Figure 2

Inhibition of HIV-1 Gag protein expression by the R-U5 and SL regions in yeast. (A) Schematical representation of HIV-1 expression plasmids with deletions in the R-U5 and SL regions. (B) Semi-quantitative RT-PCR for HIV-1 RNA in yeast. Total cellular RNA was isolated from yeast transformed with HIV-1 expression plasmids with deletions in the R-U5 and SL and was subjected to semi-quantitative RT-PCR for HIV-1 gag mRNA and yeast actin mRNA. Using 300 ng of total cellular RNA, RT-PCR for HIV-1 gag mRNA and yeast actin mRNA was performed up to 26 PCR cycles (upper). Using a series of dilutions of the cellular RNA (10 to 300 ng), RT-PCR for HIV-1 gag mRNA and yeast actin mRNA was performed at 20 PCR cycles (lower). Representative blots were shown.
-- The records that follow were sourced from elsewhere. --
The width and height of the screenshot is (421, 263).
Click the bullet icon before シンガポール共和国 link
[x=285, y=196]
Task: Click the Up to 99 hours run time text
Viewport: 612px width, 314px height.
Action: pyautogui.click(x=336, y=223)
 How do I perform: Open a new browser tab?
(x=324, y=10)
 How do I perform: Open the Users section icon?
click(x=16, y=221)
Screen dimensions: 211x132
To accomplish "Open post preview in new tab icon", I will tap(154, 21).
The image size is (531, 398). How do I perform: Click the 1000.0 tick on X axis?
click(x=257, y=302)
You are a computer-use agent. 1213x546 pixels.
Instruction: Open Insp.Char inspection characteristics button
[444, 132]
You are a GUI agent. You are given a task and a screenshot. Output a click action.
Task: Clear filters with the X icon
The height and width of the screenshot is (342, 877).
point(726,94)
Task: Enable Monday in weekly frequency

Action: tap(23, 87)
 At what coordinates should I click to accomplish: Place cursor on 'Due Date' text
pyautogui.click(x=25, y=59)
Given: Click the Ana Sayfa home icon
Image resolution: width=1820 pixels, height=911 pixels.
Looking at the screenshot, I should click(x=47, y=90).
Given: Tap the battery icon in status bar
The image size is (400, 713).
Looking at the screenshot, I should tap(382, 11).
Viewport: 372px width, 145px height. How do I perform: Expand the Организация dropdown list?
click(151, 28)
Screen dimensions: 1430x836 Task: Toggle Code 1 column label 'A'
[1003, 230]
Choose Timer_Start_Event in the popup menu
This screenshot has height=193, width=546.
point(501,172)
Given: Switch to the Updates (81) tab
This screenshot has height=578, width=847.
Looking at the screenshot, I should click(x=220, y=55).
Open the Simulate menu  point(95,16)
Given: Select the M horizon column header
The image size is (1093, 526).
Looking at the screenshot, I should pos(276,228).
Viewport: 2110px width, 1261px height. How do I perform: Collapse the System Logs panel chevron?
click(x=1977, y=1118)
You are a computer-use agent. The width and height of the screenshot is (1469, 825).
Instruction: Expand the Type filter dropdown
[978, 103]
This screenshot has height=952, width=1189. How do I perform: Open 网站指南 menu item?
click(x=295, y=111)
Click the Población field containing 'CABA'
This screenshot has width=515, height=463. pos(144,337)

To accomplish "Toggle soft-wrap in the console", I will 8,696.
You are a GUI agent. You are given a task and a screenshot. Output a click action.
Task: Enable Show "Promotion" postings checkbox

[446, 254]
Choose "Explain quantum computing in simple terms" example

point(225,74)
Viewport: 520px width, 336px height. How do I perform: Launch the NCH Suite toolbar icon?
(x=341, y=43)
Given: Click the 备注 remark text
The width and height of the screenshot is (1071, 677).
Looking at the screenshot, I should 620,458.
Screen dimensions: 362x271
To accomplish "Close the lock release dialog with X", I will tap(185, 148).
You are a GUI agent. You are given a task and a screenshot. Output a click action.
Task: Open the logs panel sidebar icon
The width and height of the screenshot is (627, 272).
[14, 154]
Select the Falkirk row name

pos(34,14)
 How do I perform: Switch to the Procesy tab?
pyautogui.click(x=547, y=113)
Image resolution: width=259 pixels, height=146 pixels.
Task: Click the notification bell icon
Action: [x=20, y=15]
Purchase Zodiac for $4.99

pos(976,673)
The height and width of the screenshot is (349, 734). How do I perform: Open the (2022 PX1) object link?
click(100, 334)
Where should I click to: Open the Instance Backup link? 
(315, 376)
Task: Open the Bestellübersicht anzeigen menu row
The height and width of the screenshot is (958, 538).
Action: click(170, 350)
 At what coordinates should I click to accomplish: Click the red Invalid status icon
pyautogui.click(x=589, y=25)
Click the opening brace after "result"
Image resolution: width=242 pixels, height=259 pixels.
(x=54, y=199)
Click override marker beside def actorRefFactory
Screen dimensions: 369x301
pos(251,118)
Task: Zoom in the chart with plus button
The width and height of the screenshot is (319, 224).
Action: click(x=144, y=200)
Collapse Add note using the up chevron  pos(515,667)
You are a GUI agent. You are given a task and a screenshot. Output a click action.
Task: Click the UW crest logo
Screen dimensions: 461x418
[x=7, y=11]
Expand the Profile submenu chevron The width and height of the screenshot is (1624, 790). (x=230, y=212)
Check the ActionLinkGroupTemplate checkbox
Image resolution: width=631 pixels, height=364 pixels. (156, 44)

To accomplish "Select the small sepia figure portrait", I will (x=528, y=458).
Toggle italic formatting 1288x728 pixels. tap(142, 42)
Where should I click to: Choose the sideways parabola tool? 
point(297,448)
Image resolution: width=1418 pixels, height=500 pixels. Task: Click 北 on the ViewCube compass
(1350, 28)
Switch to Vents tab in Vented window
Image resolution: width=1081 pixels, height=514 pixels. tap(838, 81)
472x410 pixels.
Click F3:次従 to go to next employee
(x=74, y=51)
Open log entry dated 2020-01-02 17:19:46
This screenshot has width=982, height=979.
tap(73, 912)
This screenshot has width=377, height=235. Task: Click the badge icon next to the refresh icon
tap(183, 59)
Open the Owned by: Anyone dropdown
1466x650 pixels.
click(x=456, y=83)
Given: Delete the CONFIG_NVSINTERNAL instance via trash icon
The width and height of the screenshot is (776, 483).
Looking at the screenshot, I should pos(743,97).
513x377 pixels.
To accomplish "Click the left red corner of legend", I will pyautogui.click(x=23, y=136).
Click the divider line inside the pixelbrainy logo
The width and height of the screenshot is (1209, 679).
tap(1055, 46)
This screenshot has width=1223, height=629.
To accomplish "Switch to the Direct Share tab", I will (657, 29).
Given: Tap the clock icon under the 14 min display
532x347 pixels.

The PCR product for HIV-1 gag mRNA corresponds to 670 bases and that for yeast actin mRNA 840 bases. (C) Semi-quantification of HIV-1 RNA in yeast. Total cellular RNA of the yeast transformants was serially diluted (3 to 1000 ng), slot-blotted, and detected by hybridization with the minus-strand RNA probe for the HIV-1 pol gene. Representative blots were shown. (D) Real-time RT-PCR for HIV-1 RNA in yeast. Total cellular RNA isolated from yeast transformants was reverse-transcribed and aliquots of the reaction samples were used for amplification up to 40 PCR cycles with specific primers for HIV-1 gag mRNA. Empty indicates total cellular RNA isolated form yeast transformant with an empty pKT10 plasmid (negative control). Data were shown as means with standard deviations from 3 independent experiments. (E) HIV-1 Gag protein expression in yeast. Whole cell lysates of yeast transformed with HIV-1 expression plasmids with deletions in the R-U5 and SL regions were subjected to Western blotting using and anti-HIV-1 p24 antibody. Representative blots were shown.